*** Source material Section Begins ***

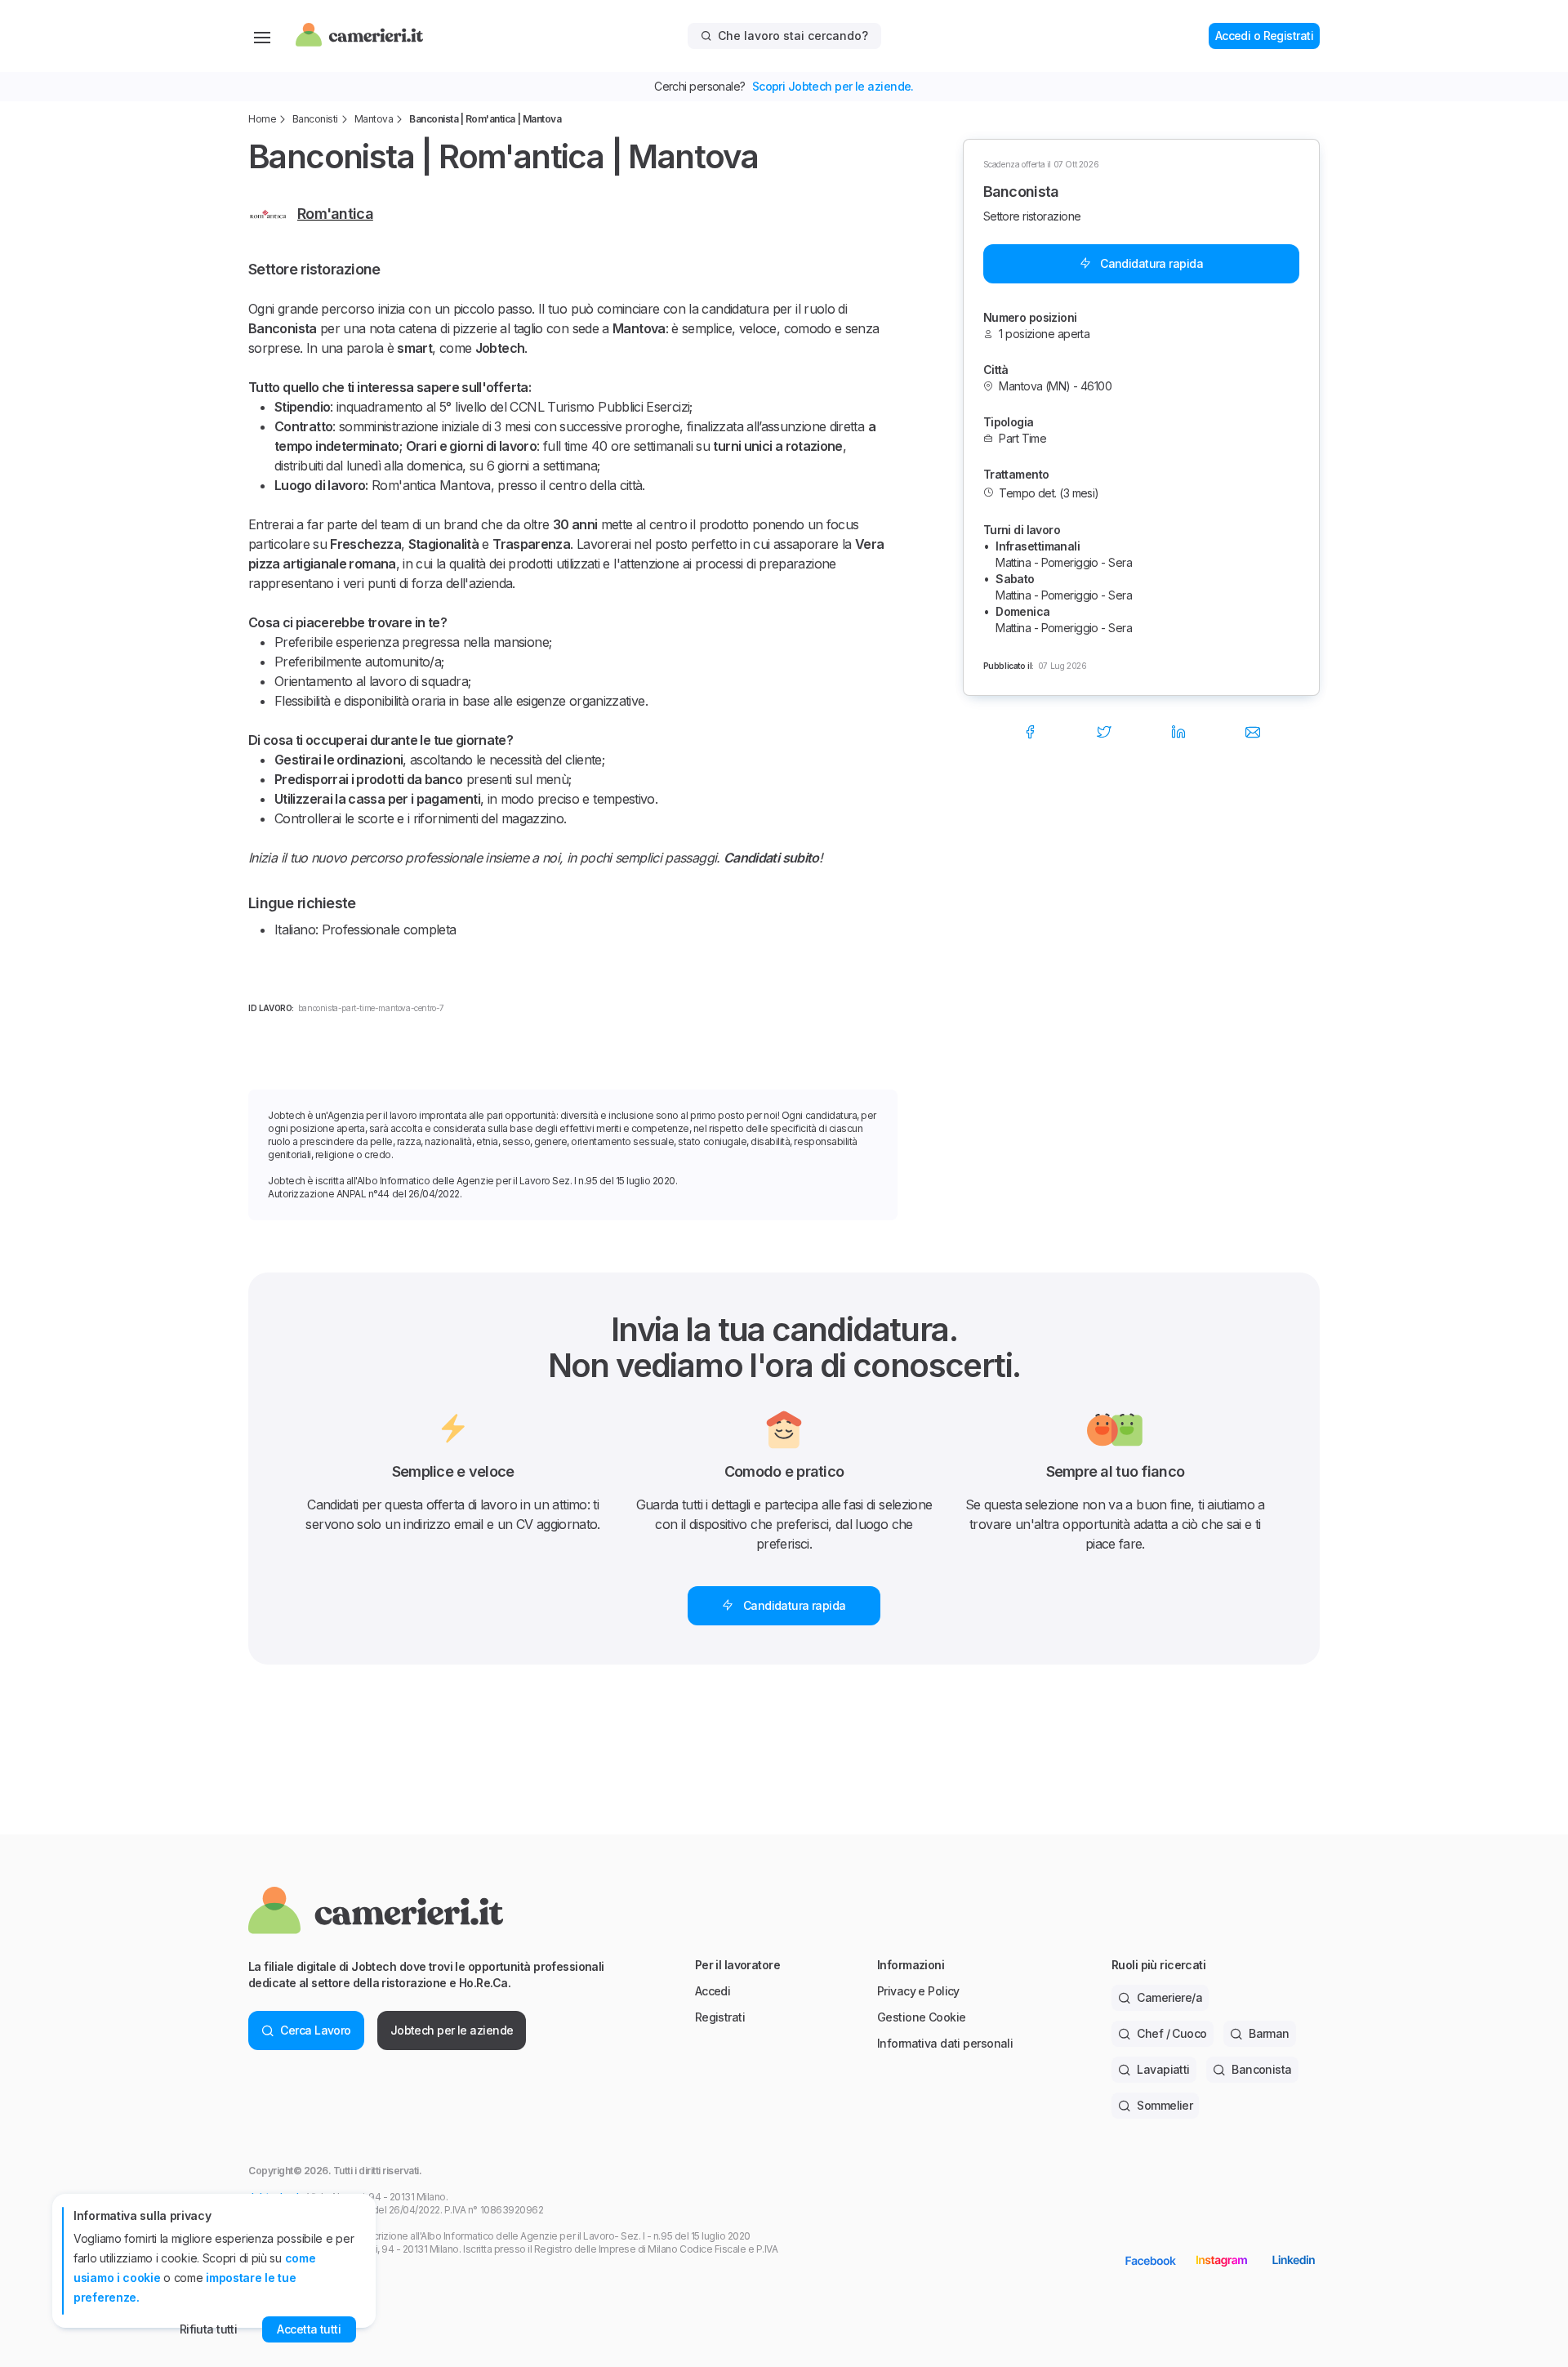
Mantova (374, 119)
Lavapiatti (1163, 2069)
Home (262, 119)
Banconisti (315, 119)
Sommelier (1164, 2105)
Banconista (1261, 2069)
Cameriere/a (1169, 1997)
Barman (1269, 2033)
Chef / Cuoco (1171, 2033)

*** Source material Section Ends ***
*** Source material Section Begins ***

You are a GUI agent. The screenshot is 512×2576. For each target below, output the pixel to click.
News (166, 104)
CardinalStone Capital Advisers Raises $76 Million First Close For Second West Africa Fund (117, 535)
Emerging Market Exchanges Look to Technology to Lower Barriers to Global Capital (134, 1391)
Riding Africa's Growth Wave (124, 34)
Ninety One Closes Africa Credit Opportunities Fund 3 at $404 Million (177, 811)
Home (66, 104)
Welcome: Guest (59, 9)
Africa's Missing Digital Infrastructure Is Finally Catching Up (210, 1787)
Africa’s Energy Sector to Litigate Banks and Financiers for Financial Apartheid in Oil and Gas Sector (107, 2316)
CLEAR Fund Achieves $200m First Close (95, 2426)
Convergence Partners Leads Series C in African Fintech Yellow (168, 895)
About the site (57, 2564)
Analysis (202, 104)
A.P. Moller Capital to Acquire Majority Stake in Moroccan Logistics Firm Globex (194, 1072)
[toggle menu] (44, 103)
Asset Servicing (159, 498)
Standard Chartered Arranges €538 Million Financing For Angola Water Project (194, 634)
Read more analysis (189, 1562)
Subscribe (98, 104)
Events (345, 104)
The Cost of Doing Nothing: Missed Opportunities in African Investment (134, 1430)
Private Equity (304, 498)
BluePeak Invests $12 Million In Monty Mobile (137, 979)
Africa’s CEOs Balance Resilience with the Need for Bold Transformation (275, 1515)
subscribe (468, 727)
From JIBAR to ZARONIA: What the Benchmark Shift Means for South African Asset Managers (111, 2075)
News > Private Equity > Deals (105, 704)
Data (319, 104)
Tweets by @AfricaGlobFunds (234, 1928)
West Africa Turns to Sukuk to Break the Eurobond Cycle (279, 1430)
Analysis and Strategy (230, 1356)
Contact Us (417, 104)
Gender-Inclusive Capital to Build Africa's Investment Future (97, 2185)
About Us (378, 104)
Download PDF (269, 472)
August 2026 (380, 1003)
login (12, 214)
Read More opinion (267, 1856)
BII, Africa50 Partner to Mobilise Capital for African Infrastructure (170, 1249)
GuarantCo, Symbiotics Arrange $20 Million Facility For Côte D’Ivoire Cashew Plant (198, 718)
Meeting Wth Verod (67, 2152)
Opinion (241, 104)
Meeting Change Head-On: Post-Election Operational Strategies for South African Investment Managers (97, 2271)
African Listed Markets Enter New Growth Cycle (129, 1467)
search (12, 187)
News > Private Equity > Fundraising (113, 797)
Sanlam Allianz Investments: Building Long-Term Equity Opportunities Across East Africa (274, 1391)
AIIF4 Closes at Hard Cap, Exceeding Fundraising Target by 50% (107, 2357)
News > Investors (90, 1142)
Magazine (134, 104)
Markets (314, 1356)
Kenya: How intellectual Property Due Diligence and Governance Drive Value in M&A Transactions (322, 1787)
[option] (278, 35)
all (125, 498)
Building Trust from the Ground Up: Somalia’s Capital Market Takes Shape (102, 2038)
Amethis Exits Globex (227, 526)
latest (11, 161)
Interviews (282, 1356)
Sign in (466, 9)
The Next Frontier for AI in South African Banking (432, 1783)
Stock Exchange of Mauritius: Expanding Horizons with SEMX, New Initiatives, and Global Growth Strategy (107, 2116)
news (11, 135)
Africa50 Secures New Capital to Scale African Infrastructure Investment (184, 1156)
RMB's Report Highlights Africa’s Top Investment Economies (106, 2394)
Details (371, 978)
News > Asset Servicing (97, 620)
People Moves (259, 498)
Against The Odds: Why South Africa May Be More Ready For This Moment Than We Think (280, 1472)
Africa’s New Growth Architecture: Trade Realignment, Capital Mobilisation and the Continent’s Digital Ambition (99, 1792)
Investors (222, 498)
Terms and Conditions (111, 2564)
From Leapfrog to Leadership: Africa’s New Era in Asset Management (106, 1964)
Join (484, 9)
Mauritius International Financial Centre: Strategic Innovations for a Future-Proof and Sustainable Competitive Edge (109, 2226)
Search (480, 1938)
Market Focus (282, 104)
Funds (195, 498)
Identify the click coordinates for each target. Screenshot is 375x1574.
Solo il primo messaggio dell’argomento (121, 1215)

*** Source material Section Ends ***

Aim of the task:
Among the entries above, the lines between the ones containing "Mantova (374, 119)" and "Chef / Cuoco (1171, 2033)", inclusive, are to be transcribed exactly. No other line is to be given.

Finished exercise:
Mantova (374, 119)
Lavapiatti (1163, 2069)
Home (262, 119)
Banconisti (315, 119)
Sommelier (1164, 2105)
Banconista (1261, 2069)
Cameriere/a (1169, 1997)
Barman (1269, 2033)
Chef / Cuoco (1171, 2033)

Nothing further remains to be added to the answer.